COMPITO ASSEGNATO: Trascriva tutte le righe dei dati seguenti in una tabella Markdown con le colonne «N.» e «Riga». Numeri le righe, ometta quelle vuote e lasci fuori le immagini.
==== ESTRATTO DEI DATI
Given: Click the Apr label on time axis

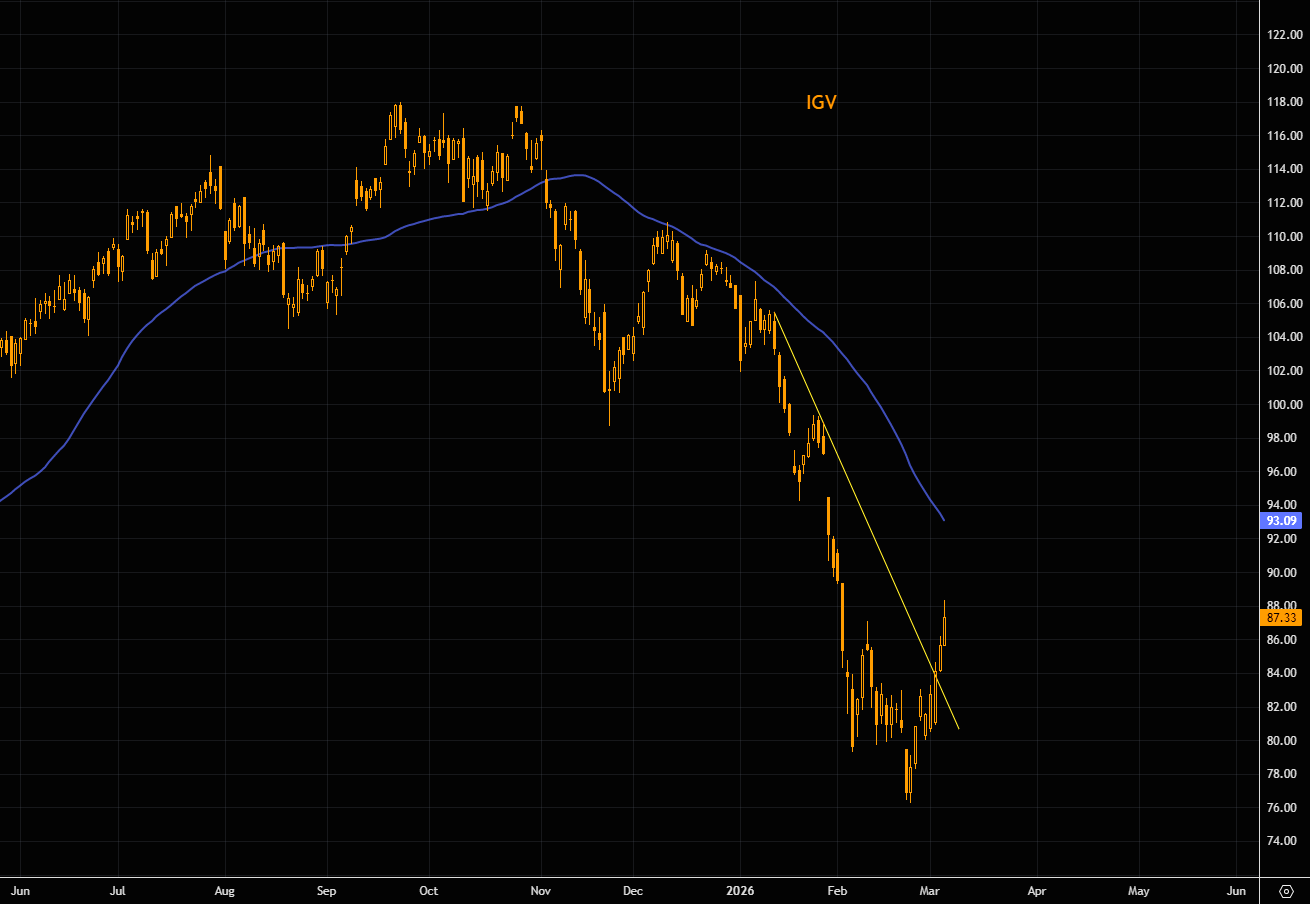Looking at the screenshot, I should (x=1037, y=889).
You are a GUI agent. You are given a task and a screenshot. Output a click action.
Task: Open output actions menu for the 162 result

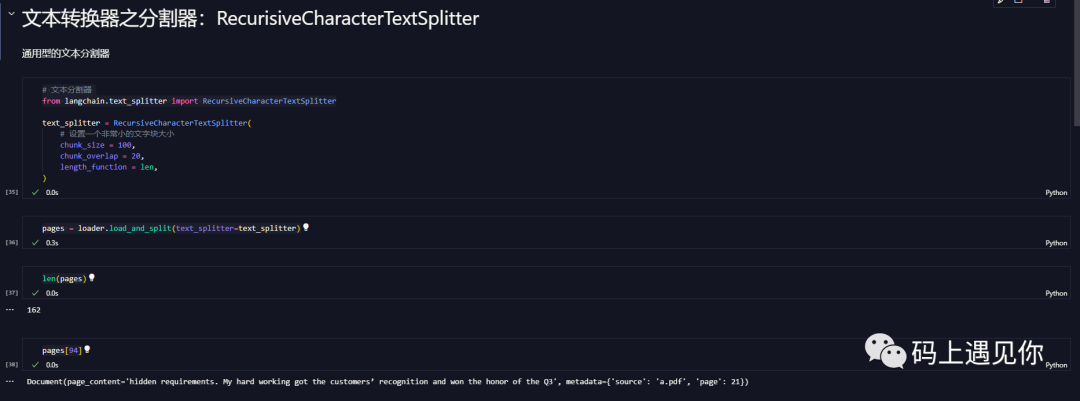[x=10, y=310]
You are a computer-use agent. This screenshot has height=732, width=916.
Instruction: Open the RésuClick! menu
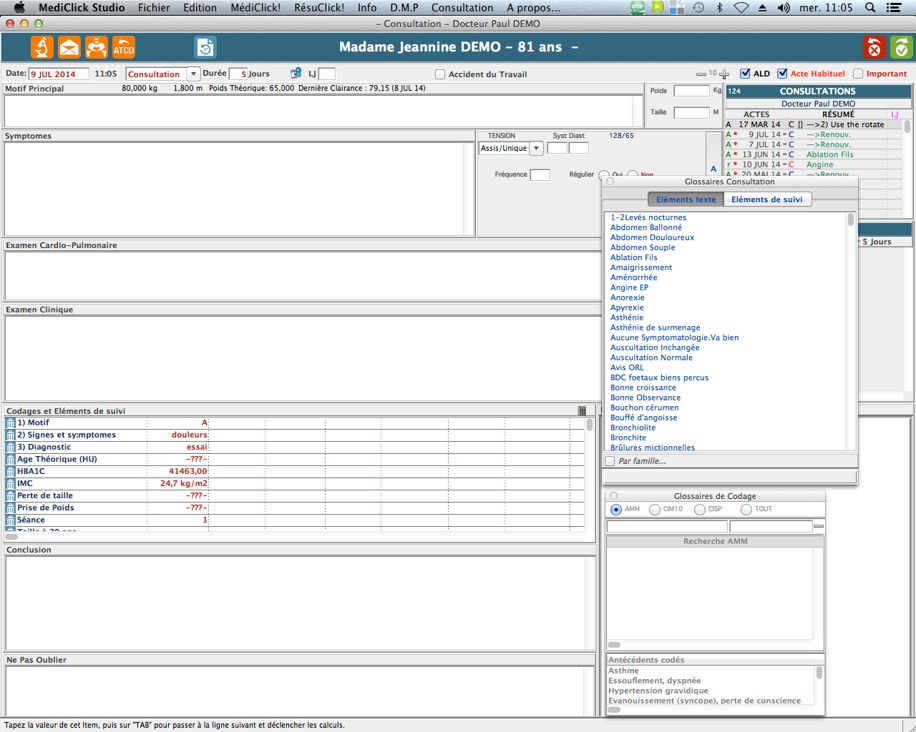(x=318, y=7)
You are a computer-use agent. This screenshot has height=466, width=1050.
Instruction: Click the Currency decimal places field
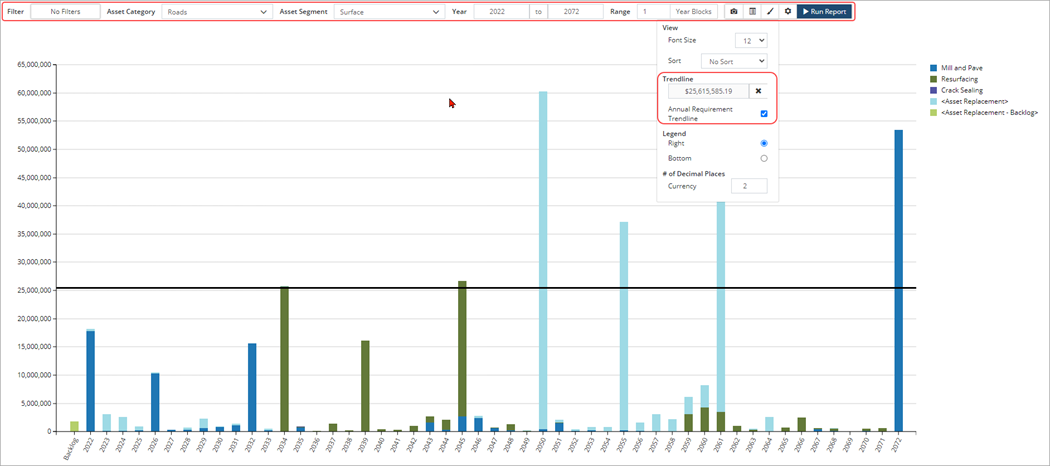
========
SOLUZIONE COMPLETA:
| N. | Riga |
|---|---|
| 1 | Given: Click the Apr label on time axis |
| 2 | Looking at the screenshot, I should (x=1037, y=889). |
| 3 | You are a GUI agent. You are given a task and a screenshot. Output a click action. |
| 4 | Task: Open output actions menu for the 162 result |
| 5 | [x=10, y=310] |
| 6 | You are a computer-use agent. This screenshot has height=732, width=916. |
| 7 | Instruction: Open the RésuClick! menu |
| 8 | (x=318, y=7) |
| 9 | You are a computer-use agent. This screenshot has height=466, width=1050. |
| 10 | Instruction: Click the Currency decimal places field |